Moreover, the total net inflows for Bitcoin spot ETFs have now surpassed $51 billion, indicating a robust and sustained interest from investors.
Among the 12 Bitcoin funds tracked, seven reported net inflows on Thursday. BlackRock’s IBIT led the pack with $448.49 million, while Fidelity’s Bitcoin fund (FBTC) followed closely, attracting $324.34 million in inflows.
Ethereum Spot ETFs See $383M Total Net Inflows, Signals Strong Conviction
In parallel, Ethereum spot ETFs achieved total net inflows of $383 million, the second-highest on record, contributing to a cumulative total of $5.10 billion in inflows for Ether ETFs to date.

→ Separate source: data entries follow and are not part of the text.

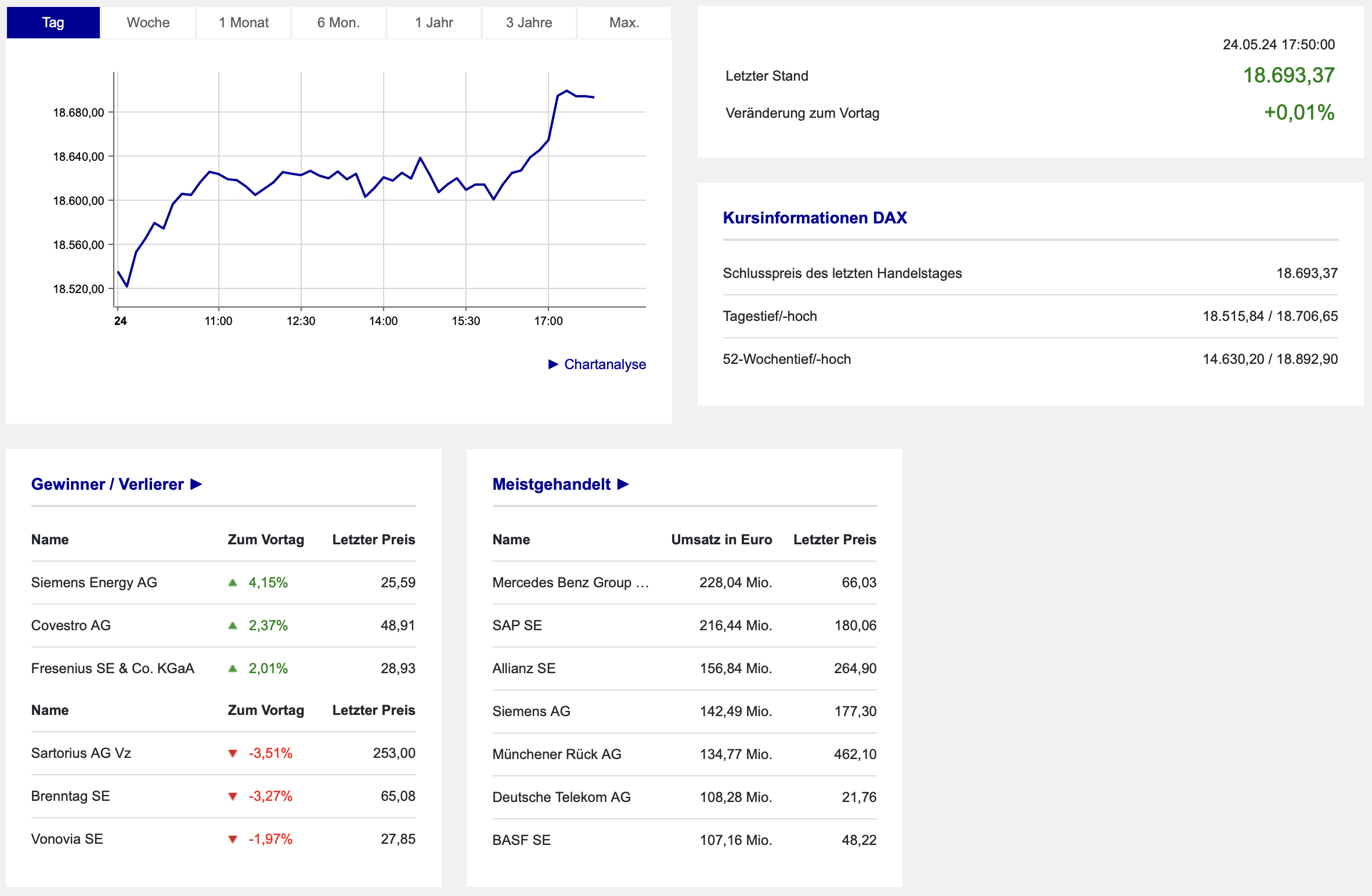Open Gewinner / Verlierer heading link
Screen dimensions: 1372x896
point(107,484)
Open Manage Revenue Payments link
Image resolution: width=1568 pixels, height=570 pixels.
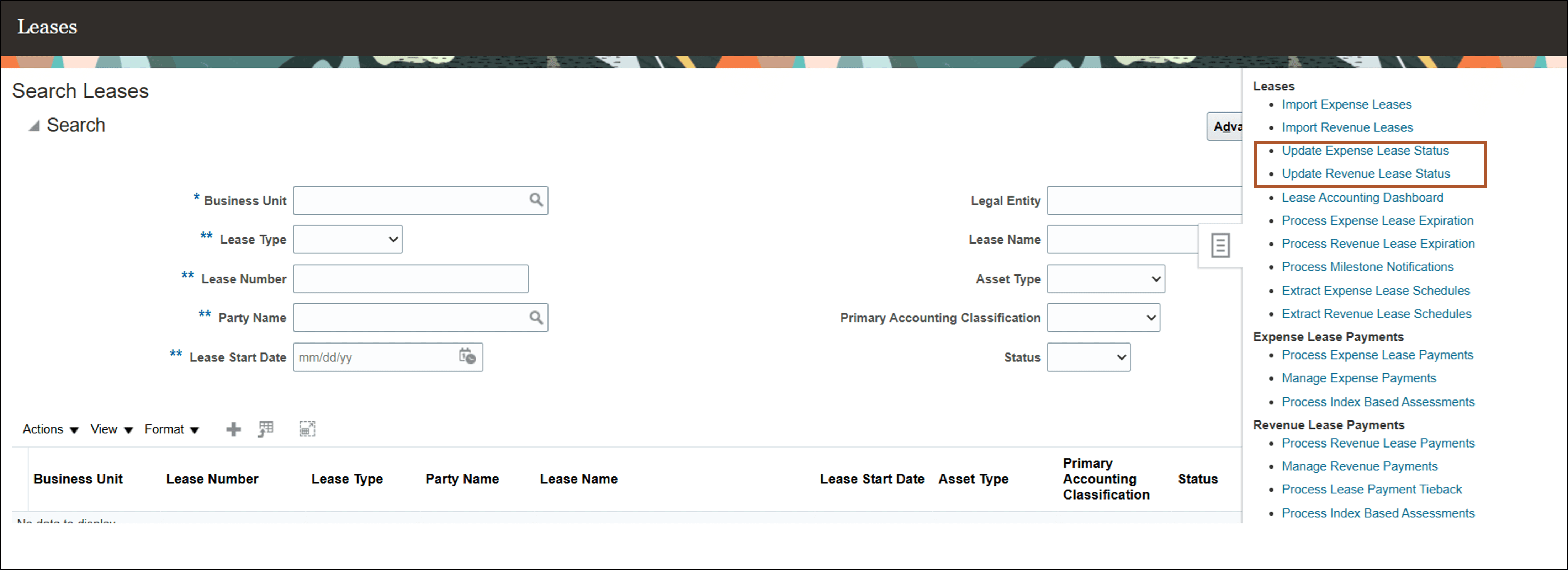click(1359, 466)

The demand for ETFs has had a positive impact on Ether, which has registered an 8% increase, pushing its price beyond the $3,000 threshold. Rachael Lucas, a crypto analyst at BTC Markets, remarked on Ether’s performance, indicating it has demonstrated greater strength than Bitcoin this week, thanks to fresh institutional investments and the record volumes seen with BlackRock’s ETH ETF. At the time of writing, Ether is trading at $3,014.
On July 10, the Ether spot ETFs experienced net inflows of $300.93 million, primarily driven by the interest in BlackShares iShares Ethereum Trust (ETHA) and Grayscale’s ETHE fund.
Additionally, ETHA has attracted significant investor attention, amassing over $1.2 billion since June, which reflects a bullish sentiment in the market.
Lucas emphasized the current trend, stating it signifies a pivotal moment in institutional engagement with both Bitcoin and Ethereum. “What we’re witnessing is not merely a retail-driven frenzy, but a consistent influx of capital from asset managers, corporate treasuries, and wealth platforms entering the market. The steady rise of inflows over the past weeks underscores this trend,” she noted.